そして出会って半年後に結婚。国際結婚って、じっくり時間をかけてお付き合いして・・・より「勢いで」する確率が高いのではないかと個人的に思う。いいか悪いかの問題ではない。私自身、じっくり考えたらやっぱりやめておこう・・・となったかもしれない。自分の英語力のなさをわかっていながらよく結婚したと我ながら思うのである。

結婚後1年ほどは出会った日本で生活をした私たち。良くも悪くも驚きの連続だった。分かっていたはずの文化の違いや考え方の違い。
え?ここでなぜ怒る?ということがとても多かった。

これは本当に結婚後まもない頃の話だが、彼が日本語を勉強したいと言い、私はもちろん大賛成!喜んで協力しよう!という姿勢だった。ただ彼の学ぼうとする姿勢は・・・例えばコンビニでおにぎりの表示を読もうとする彼。なかなか言葉が出てこないので私が○○だよ、と教える。・・・とそこでブチ切れる。なんて非協力的なんだと。自分は一生懸命思い出そうとしてるのに、なんで答えを言うんだと。私としてはまさかそこでそんなに怒るか?という驚き。というかせっかく教えてるのに、と逆に腹が立った。

そう、彼の態度はありがたいとか感謝してるなんて感じは微塵もなく、とても高慢な感じがしたのである。あるとき頭にきて「”Please”(お願いします)でしょ?」と私が言った時の怒り方のすさまじかったこと!たぶん私もすごく嫌な言い方をしたんだろうとは思うけど。

とにかく日常のたわいもない事で驚きの連続だったしあまりに理解不能でもういつ離婚してもいいとさえ思ったこともあった。

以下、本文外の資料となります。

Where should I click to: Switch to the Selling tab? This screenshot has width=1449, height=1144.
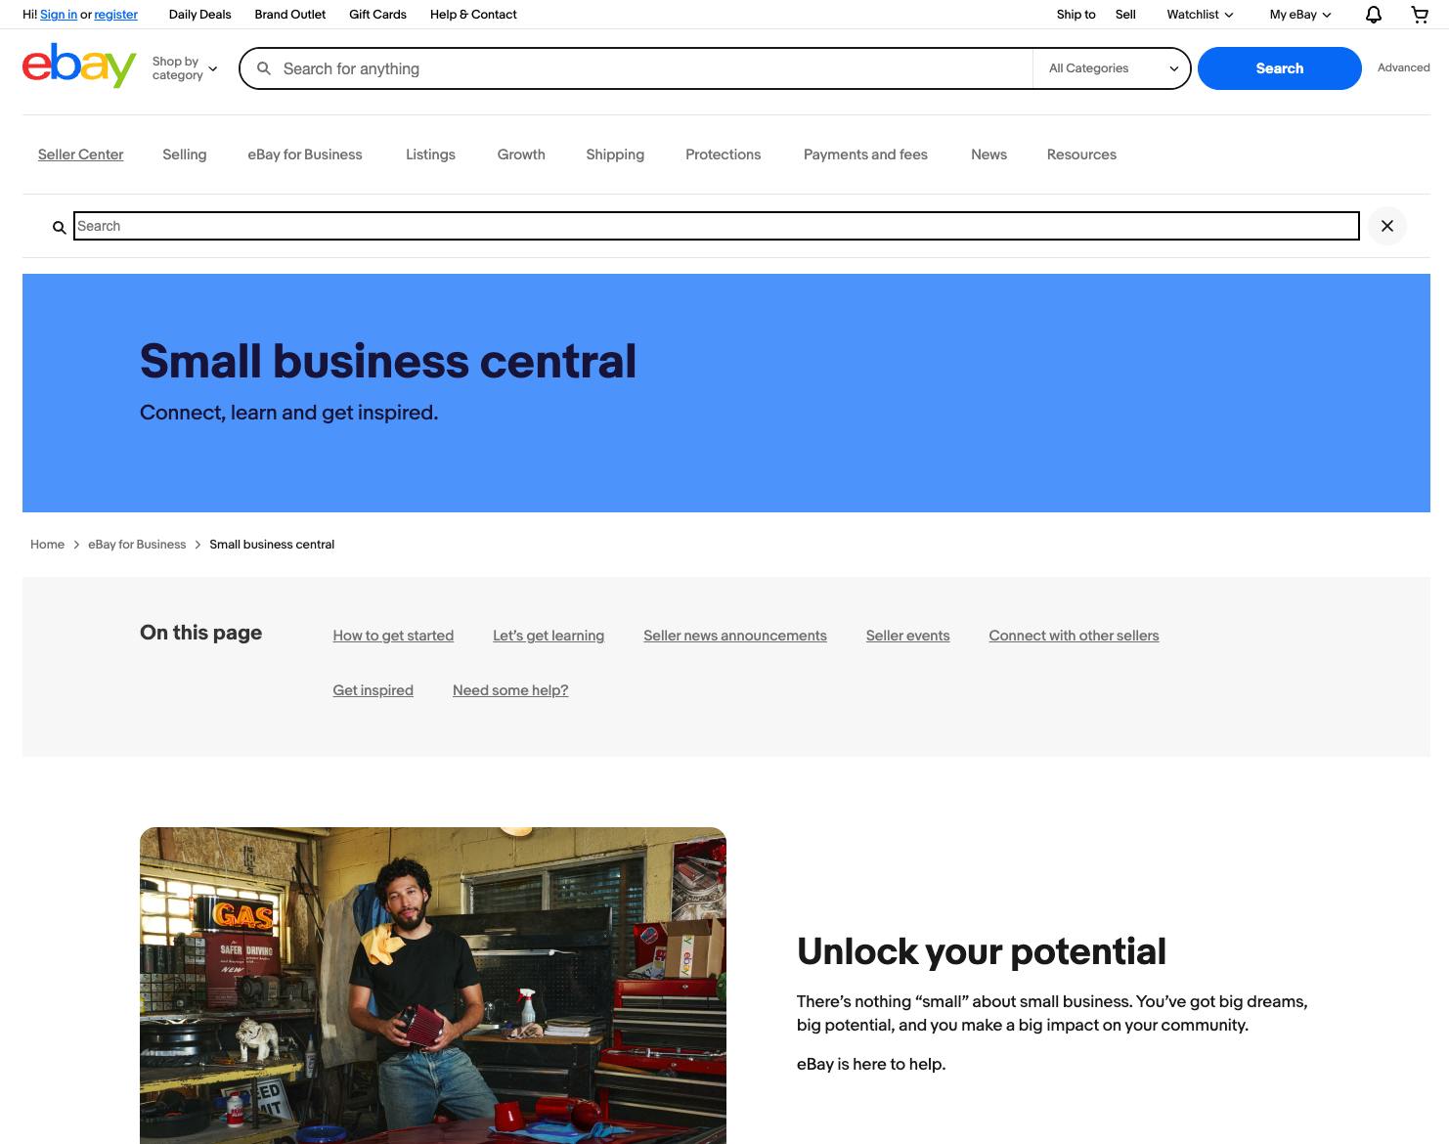[184, 154]

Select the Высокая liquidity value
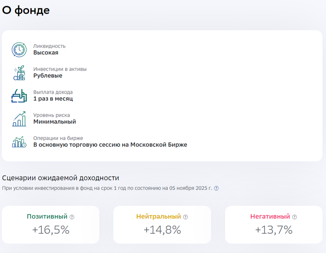[46, 53]
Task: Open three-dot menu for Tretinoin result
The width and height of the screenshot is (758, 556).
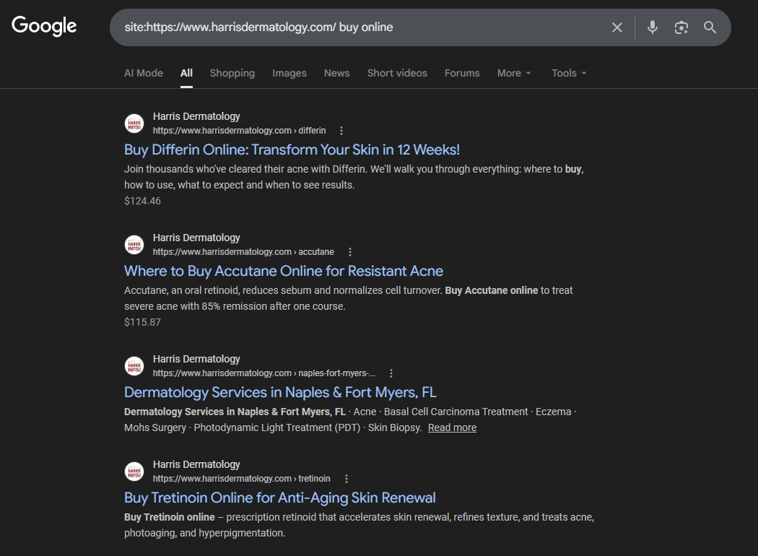Action: pyautogui.click(x=347, y=479)
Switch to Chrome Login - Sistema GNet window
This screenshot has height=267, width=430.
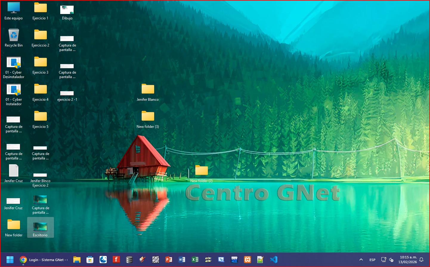click(x=44, y=260)
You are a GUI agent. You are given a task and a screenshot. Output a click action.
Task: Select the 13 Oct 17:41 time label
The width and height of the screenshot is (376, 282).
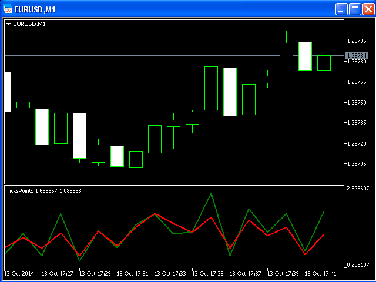[x=322, y=274]
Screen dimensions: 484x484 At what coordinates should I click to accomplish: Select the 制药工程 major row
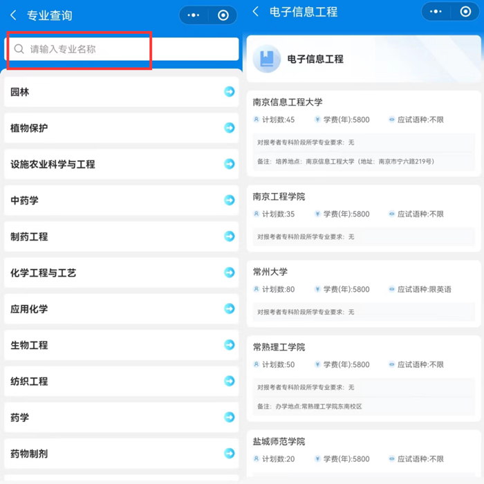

でも、逆に嬉しい驚きもたくさんあったし、勢いだけで結婚したわけじゃないんだという思いもあった。

いろいろと経験するにつれ自分なりに悟ったことは「元々は赤の他人。ましてや違う国の人だもの自分と違って当たり前」なので、簡単に相手を否定したり変えようとしない方がいいということ。あきらめこととは違う。
何はともあれ結婚して10年の時が経ち、今も尚驚かされることがたくさんある中、違いを楽しみながら日々暮らしている私なのである。